- **WORK TO BE COMPLETED**
Provide an exact transcription of all the records.

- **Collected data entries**
● ● ● ● ● ● ●
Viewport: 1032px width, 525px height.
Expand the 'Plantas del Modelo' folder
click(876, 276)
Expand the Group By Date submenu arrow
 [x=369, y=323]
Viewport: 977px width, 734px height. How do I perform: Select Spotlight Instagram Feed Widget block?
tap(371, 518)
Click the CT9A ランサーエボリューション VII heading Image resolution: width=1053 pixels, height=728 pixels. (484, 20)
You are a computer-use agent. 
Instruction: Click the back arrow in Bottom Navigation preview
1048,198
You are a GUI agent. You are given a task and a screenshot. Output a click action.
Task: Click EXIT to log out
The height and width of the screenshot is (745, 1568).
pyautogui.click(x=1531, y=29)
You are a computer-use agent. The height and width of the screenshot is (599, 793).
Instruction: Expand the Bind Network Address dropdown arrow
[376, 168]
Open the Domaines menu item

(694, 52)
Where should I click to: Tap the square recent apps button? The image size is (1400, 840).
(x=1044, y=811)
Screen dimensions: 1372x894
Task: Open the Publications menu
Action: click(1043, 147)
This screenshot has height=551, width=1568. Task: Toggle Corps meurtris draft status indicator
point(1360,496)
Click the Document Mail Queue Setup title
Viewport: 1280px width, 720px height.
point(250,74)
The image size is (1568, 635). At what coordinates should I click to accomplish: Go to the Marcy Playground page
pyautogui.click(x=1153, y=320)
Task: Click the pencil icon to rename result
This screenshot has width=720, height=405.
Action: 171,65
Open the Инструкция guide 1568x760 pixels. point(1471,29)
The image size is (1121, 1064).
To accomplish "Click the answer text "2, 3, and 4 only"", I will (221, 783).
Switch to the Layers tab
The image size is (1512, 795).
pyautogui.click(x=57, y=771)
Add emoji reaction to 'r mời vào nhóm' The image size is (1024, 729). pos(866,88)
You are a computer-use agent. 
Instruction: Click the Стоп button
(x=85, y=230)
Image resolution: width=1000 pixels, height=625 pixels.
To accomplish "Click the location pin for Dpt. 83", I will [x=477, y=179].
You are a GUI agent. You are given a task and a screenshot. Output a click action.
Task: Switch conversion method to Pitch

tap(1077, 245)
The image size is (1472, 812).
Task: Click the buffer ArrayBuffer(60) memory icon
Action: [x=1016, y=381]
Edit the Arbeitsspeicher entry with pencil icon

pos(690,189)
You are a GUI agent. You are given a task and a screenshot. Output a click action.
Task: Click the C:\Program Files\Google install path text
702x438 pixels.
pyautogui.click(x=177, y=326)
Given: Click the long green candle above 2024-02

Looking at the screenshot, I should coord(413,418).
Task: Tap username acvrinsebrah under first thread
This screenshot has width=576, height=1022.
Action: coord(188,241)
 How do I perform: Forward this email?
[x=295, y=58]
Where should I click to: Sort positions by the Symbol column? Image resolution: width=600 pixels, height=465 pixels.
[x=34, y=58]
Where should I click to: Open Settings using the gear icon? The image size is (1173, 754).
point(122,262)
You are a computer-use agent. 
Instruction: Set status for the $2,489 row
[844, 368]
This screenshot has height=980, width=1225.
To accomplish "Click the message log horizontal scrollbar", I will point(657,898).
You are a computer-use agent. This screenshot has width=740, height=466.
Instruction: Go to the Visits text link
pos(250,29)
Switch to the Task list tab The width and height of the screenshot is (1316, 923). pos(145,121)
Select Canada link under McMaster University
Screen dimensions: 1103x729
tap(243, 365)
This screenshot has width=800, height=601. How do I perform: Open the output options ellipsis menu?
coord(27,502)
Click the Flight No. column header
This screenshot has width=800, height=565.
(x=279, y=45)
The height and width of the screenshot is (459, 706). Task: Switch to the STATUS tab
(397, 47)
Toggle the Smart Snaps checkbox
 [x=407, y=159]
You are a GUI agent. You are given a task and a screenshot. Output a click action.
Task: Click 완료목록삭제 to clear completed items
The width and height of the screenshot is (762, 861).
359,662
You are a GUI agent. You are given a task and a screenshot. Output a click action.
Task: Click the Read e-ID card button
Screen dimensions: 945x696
● ● ● ● ● ● ●
- **RESPONSE FOR THIS EXERCISE**
Viewport: 1032px width, 525px height.
Expand the 'Plantas del Modelo' folder
click(876, 276)
Expand the Group By Date submenu arrow
 [x=369, y=323]
Viewport: 977px width, 734px height. How do I perform: Select Spotlight Instagram Feed Widget block?
tap(371, 518)
Click the CT9A ランサーエボリューション VII heading Image resolution: width=1053 pixels, height=728 pixels. (484, 20)
You are a computer-use agent. 
Instruction: Click the back arrow in Bottom Navigation preview
1048,198
You are a GUI agent. You are given a task and a screenshot. Output a click action.
Task: Click EXIT to log out
The height and width of the screenshot is (745, 1568).
pyautogui.click(x=1531, y=29)
You are a computer-use agent. The height and width of the screenshot is (599, 793).
Instruction: Expand the Bind Network Address dropdown arrow
[376, 168]
Open the Domaines menu item

(694, 52)
Where should I click to: Tap the square recent apps button? The image size is (1400, 840).
(x=1044, y=811)
Screen dimensions: 1372x894
Task: Open the Publications menu
Action: click(1043, 147)
This screenshot has height=551, width=1568. Task: Toggle Corps meurtris draft status indicator
point(1360,496)
Click the Document Mail Queue Setup title
Viewport: 1280px width, 720px height.
point(250,74)
The image size is (1568, 635). At what coordinates should I click to accomplish: Go to the Marcy Playground page
pyautogui.click(x=1153, y=320)
Task: Click the pencil icon to rename result
This screenshot has width=720, height=405.
Action: 171,65
Open the Инструкция guide 1568x760 pixels. point(1471,29)
The image size is (1121, 1064).
To accomplish "Click the answer text "2, 3, and 4 only"", I will (221, 783).
Switch to the Layers tab
The image size is (1512, 795).
pyautogui.click(x=57, y=771)
Add emoji reaction to 'r mời vào nhóm' The image size is (1024, 729). pos(866,88)
You are a computer-use agent. 
Instruction: Click the Стоп button
(x=85, y=230)
Image resolution: width=1000 pixels, height=625 pixels.
To accomplish "Click the location pin for Dpt. 83", I will [x=477, y=179].
You are a GUI agent. You are given a task and a screenshot. Output a click action.
Task: Switch conversion method to Pitch

tap(1077, 245)
The image size is (1472, 812).
Task: Click the buffer ArrayBuffer(60) memory icon
Action: [x=1016, y=381]
Edit the Arbeitsspeicher entry with pencil icon

pos(690,189)
You are a GUI agent. You are given a task and a screenshot. Output a click action.
Task: Click the C:\Program Files\Google install path text
702x438 pixels.
pyautogui.click(x=177, y=326)
Given: Click the long green candle above 2024-02

Looking at the screenshot, I should coord(413,418).
Task: Tap username acvrinsebrah under first thread
This screenshot has width=576, height=1022.
Action: coord(188,241)
 How do I perform: Forward this email?
[x=295, y=58]
Where should I click to: Sort positions by the Symbol column? Image resolution: width=600 pixels, height=465 pixels.
[x=34, y=58]
Where should I click to: Open Settings using the gear icon? The image size is (1173, 754).
point(122,262)
You are a computer-use agent. 
Instruction: Set status for the $2,489 row
[844, 368]
This screenshot has height=980, width=1225.
To accomplish "Click the message log horizontal scrollbar", I will point(657,898).
You are a computer-use agent. This screenshot has width=740, height=466.
Instruction: Go to the Visits text link
pos(250,29)
Switch to the Task list tab The width and height of the screenshot is (1316, 923). pos(145,121)
Select Canada link under McMaster University
Screen dimensions: 1103x729
tap(243, 365)
This screenshot has width=800, height=601. How do I perform: Open the output options ellipsis menu?
coord(27,502)
Click the Flight No. column header
This screenshot has width=800, height=565.
(x=279, y=45)
The height and width of the screenshot is (459, 706). Task: Switch to the STATUS tab
(397, 47)
Toggle the Smart Snaps checkbox
 [x=407, y=159]
You are a GUI agent. You are given a task and a screenshot. Output a click action.
Task: Click 완료목록삭제 to clear completed items
The width and height of the screenshot is (762, 861).
359,662
You are a GUI agent. You are given a task and a screenshot. Output a click action.
Task: Click the Read e-ID card button
Screen dimensions: 945x696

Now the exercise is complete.